• Stored data:
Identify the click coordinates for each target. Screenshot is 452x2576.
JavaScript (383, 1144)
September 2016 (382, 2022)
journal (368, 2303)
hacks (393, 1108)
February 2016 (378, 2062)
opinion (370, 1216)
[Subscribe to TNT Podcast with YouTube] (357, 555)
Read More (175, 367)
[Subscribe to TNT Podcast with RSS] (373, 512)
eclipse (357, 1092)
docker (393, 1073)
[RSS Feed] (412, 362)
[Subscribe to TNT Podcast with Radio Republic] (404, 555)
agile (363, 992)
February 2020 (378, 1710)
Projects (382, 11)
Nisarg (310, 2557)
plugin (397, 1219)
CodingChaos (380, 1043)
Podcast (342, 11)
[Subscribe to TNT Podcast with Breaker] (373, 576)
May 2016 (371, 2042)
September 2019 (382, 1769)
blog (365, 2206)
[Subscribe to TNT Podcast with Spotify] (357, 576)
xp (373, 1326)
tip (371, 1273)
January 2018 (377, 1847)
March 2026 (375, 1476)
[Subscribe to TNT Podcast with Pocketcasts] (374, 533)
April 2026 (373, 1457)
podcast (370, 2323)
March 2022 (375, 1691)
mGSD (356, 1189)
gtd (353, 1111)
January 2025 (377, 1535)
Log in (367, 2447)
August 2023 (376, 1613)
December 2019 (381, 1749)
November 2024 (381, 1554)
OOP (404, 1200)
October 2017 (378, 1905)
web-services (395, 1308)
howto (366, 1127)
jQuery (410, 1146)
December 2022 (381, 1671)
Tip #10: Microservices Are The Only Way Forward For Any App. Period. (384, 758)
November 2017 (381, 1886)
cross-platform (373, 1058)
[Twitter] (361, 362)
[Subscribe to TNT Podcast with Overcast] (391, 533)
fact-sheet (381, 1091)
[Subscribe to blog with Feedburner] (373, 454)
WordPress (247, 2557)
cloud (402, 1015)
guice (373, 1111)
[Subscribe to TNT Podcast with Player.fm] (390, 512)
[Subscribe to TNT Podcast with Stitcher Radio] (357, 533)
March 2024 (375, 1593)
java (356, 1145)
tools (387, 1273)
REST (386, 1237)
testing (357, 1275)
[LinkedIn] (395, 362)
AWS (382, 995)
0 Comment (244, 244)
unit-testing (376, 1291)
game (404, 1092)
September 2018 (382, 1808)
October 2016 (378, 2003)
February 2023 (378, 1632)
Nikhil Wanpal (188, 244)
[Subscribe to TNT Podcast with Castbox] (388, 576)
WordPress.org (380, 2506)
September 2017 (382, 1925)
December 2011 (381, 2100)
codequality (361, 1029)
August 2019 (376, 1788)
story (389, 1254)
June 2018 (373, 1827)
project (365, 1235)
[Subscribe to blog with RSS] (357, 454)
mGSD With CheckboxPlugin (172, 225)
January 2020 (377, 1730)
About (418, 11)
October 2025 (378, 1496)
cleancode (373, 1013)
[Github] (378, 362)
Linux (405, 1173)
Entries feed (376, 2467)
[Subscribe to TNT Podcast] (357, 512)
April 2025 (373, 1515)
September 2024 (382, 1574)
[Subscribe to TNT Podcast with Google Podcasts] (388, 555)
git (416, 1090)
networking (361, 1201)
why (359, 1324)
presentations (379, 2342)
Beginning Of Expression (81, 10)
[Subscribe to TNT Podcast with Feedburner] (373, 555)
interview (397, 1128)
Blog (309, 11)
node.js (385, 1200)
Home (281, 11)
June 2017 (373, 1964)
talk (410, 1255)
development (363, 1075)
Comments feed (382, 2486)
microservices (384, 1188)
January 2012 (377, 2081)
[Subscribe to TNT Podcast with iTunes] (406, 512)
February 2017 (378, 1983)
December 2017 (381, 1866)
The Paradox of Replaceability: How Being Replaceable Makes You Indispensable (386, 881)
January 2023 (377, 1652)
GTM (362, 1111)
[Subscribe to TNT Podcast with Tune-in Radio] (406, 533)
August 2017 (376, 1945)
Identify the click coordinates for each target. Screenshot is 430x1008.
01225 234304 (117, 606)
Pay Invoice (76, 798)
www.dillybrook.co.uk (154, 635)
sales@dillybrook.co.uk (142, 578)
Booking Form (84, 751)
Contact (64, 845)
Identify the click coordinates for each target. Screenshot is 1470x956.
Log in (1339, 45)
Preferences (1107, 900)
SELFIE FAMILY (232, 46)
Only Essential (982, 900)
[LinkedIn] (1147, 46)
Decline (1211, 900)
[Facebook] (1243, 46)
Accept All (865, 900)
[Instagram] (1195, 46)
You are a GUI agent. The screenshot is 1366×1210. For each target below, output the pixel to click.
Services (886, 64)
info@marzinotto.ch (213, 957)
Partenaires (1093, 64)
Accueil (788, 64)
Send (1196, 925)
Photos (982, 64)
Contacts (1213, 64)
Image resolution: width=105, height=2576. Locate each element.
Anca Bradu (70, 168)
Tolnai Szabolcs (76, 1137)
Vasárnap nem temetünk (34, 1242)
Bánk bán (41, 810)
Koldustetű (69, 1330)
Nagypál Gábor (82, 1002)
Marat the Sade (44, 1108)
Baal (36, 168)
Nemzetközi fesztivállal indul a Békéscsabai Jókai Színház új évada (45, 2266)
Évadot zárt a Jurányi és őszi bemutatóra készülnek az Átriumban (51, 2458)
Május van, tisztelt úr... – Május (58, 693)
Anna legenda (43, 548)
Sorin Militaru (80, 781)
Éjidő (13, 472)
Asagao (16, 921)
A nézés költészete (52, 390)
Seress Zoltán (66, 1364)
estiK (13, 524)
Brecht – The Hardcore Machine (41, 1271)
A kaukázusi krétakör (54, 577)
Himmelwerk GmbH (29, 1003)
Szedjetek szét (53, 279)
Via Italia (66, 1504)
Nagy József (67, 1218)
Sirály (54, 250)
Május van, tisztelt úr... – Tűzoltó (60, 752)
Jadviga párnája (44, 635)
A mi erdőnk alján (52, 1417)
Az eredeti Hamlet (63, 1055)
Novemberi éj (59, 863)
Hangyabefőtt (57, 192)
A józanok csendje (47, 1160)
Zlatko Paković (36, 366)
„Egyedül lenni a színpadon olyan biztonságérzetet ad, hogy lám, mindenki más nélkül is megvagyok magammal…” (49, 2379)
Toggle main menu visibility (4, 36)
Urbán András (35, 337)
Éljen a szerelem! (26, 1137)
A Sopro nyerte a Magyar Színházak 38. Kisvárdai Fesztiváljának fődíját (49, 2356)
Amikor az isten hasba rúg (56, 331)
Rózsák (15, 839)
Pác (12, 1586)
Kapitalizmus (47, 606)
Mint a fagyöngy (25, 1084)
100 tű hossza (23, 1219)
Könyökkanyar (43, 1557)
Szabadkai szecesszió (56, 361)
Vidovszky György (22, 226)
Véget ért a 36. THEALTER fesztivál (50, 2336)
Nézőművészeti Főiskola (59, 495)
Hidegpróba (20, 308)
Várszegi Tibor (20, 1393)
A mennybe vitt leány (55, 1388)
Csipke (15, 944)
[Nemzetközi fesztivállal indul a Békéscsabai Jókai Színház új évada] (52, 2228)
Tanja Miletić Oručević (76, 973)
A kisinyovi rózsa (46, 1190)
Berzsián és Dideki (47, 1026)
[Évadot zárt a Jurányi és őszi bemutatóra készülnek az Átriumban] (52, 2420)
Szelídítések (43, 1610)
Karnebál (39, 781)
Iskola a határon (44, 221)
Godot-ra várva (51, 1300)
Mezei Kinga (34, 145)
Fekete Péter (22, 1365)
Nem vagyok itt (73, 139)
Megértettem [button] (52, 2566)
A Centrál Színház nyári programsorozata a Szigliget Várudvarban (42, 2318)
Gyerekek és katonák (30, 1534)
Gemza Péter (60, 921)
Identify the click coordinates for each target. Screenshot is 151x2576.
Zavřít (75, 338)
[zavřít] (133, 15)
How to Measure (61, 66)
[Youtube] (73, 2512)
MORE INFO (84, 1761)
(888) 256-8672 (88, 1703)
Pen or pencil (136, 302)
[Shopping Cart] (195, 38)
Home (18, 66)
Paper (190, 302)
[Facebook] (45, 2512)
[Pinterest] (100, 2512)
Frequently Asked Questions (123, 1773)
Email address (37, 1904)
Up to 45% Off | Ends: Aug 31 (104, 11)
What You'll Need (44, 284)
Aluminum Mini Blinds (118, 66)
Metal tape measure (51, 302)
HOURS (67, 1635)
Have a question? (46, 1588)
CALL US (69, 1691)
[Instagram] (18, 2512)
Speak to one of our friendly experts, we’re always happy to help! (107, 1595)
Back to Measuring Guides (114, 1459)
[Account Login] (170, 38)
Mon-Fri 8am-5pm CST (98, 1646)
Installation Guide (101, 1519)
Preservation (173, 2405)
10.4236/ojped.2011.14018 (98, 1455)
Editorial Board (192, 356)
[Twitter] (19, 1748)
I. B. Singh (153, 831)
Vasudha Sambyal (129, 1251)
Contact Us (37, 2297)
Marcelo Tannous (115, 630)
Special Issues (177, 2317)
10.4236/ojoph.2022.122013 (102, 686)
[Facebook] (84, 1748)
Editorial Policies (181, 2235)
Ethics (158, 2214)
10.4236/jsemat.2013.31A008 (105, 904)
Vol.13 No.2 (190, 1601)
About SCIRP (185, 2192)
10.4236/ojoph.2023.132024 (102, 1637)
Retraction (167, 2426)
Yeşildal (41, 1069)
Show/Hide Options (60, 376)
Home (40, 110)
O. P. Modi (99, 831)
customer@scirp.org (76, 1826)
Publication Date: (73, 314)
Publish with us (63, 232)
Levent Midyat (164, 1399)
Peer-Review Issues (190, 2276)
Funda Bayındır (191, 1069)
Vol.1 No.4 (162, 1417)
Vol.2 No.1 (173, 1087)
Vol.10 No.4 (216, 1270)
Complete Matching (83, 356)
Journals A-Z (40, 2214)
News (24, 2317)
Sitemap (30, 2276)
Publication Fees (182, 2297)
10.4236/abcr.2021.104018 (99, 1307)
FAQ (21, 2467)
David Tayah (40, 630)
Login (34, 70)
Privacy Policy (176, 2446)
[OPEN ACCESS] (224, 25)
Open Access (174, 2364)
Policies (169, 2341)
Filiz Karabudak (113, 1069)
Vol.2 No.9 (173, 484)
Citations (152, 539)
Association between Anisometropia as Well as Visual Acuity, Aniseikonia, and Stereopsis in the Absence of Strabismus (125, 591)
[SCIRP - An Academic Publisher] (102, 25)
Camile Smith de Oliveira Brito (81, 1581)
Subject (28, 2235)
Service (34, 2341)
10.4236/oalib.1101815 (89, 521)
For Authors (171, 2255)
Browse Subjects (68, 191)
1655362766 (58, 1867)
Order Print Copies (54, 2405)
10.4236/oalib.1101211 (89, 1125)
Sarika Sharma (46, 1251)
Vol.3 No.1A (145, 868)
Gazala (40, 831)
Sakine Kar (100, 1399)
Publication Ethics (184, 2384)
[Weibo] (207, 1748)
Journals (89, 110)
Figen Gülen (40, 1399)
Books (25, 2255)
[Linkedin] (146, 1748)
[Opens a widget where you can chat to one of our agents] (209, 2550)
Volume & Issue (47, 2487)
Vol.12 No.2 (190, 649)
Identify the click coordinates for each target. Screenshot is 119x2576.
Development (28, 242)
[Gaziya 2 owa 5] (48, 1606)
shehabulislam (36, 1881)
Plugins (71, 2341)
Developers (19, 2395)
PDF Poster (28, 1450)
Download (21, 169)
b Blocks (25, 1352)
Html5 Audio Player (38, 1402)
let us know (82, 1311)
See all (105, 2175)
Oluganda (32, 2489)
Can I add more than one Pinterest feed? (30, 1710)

• Work instruction: The reply should consist solely of the lines above from the one that has "Nisarg (310, 2557)" through the one that has "interview (397, 1128)", reproduced exactly.

• Answer space:
Nisarg (310, 2557)
plugin (397, 1219)
CodingChaos (380, 1043)
Podcast (342, 11)
[Subscribe to TNT Podcast with Breaker] (373, 576)
May 2016 (371, 2042)
September 2019 (382, 1769)
blog (365, 2206)
[Subscribe to TNT Podcast with Spotify] (357, 576)
xp (373, 1326)
tip (371, 1273)
January 2018 (377, 1847)
March 2026 (375, 1476)
[Subscribe to TNT Podcast with Pocketcasts] (374, 533)
April 2026 (373, 1457)
podcast (370, 2323)
March 2022 (375, 1691)
mGSD (356, 1189)
gtd (353, 1111)
January 2025 (377, 1535)
Log in (367, 2447)
August 2023 (376, 1613)
December 2019 (381, 1749)
November 2024 (381, 1554)
OOP (404, 1200)
October 2017 (378, 1905)
web-services (395, 1308)
howto (366, 1127)
jQuery (410, 1146)
December 2022 (381, 1671)
Tip #10: Microservices Are The Only Way Forward For Any App. Period. (384, 758)
November 2017 (381, 1886)
cross-platform (373, 1058)
[Twitter] (361, 362)
[Subscribe to TNT Podcast with Overcast] (391, 533)
fact-sheet (381, 1091)
[Subscribe to blog with Feedburner] (373, 454)
WordPress (247, 2557)
cloud (402, 1015)
guice (373, 1111)
[Subscribe to TNT Podcast with Player.fm] (390, 512)
[Subscribe to TNT Podcast with Stitcher Radio] (357, 533)
March 2024 (375, 1593)
java (356, 1145)
tools (387, 1273)
REST (386, 1237)
testing (357, 1275)
[LinkedIn] (395, 362)
AWS (382, 995)
0 Comment (244, 244)
unit-testing (376, 1291)
game (404, 1092)
September 2018 (382, 1808)
October 2016 (378, 2003)
February 2023 (378, 1632)
Nikhil Wanpal (188, 244)
[Subscribe to TNT Podcast with Castbox] (388, 576)
WordPress.org (380, 2506)
September 2017 (382, 1925)
December 2011 (381, 2100)
codequality (361, 1029)
August 2019 (376, 1788)
story (389, 1254)
June 2018 (373, 1827)
project (365, 1235)
[Subscribe to blog with RSS] (357, 454)
mGSD With CheckboxPlugin (172, 225)
January 2020 (377, 1730)
About (418, 11)
October 2025 (378, 1496)
cleancode (373, 1013)
[Github] (378, 362)
Linux (405, 1173)
Entries feed (376, 2467)
[Subscribe to TNT Podcast] (357, 512)
April 2025 (373, 1515)
September 2024 (382, 1574)
[Subscribe to TNT Podcast with Google Podcasts] (388, 555)
git (416, 1090)
networking (361, 1201)
why (359, 1324)
presentations (379, 2342)
Beginning Of Expression (81, 10)
[Subscribe to TNT Podcast with Feedburner] (373, 555)
interview (397, 1128)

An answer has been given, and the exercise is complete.